On Aug. 17, Hassan and his cousins Sikna Merei Qassem and Marwa Ahmed Merei, both 12, went out to scout the new landscape of shattered stone and concrete around their homes. "We wanted to see which houses were destroyed. The whole neighborhood is broken," Hassan said.

But they really wanted to play again. Hassan unearthed a ball covered in dust and asked Sikna to throw it his way. It exploded between them. Hassan's intestines spilled out, splattering blood.

"I started screaming," Hassan recalled. "The bomb threw me two or three meters away. My legs, my clothes were soaked in blood."

Youssef Saleh, a neighbor, saw them run in his direction. "Hassan's guts were hanging out, and Sikna was moaning," Saleh said. "I carried my nephew in my arms and took Sikna and drove them to Rmeish." Marwa, who suffered minor wounds in her stomach and chest, was taken in another car.

From Rmeish, civil defense workers moved the three children to an emergency room at the Salah Ghandour Hospital in Bint Jbeil. Red Cross workers then took them to Tyre.

"After two and a half hours on the road, the three children were in shock," said Abed al-Hussein Sharafeddine, the anesthetist who presided over surgery on Hassan at Jabal Amel Hospital in Tyre.

Hassan's intestines had been severed in three places, requiring 13 sutures in one spot, according to Sharafeddine.

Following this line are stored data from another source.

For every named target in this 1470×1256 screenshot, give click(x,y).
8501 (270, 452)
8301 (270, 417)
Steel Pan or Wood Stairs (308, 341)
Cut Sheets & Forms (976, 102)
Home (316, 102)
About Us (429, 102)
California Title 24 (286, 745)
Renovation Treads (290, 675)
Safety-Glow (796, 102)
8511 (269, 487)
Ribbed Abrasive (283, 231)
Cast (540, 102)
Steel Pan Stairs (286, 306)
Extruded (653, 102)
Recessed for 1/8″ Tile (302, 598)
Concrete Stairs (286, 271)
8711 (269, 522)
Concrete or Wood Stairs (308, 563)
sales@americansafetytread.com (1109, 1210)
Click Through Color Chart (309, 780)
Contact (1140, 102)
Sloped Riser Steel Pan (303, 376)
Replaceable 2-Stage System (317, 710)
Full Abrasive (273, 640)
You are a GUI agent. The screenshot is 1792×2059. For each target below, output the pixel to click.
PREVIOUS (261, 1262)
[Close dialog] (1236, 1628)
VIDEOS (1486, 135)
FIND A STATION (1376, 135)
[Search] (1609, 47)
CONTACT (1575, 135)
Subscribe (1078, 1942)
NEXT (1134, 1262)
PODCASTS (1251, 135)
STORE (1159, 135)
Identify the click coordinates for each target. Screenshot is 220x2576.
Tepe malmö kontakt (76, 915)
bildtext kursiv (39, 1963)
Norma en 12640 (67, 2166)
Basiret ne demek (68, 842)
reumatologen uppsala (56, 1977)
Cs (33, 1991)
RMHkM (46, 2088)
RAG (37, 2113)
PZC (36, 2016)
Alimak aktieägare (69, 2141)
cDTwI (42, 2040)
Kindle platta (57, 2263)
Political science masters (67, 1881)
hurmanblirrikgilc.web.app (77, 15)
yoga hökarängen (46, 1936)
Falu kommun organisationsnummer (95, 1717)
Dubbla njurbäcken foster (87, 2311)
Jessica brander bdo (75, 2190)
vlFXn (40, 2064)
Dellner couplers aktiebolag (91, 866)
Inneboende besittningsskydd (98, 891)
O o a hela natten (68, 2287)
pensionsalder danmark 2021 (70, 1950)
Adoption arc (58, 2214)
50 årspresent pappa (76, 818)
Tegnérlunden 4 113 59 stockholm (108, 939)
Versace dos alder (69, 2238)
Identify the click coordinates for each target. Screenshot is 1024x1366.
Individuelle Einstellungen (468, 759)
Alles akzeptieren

Like Hassan, Sikna was bleeding profusely. "The blood spurted out of my stomach like that -- pshhh ," Sikna said, sitting on her hospital bed clutching her nightgown. When she reached the hospital in Tyre, doctors had to insert a breathing tube in her windpipe because shrapnel embedded in one of her lungs prevented her from breathing on her own.

While Hassan recovers in the hospital, his relatives struggle to rebuild their lives. His mother said their home in Aita al-Shaab no longer existed.

"We could not find our clothes," she said. "Our walls were flattened to be bulldozed. We have no money. We are living with my brother-in-law in Aytat, four families on top of one another.

"We are still afraid," she added. "The Israelis are still there, and the children cannot play there anymore."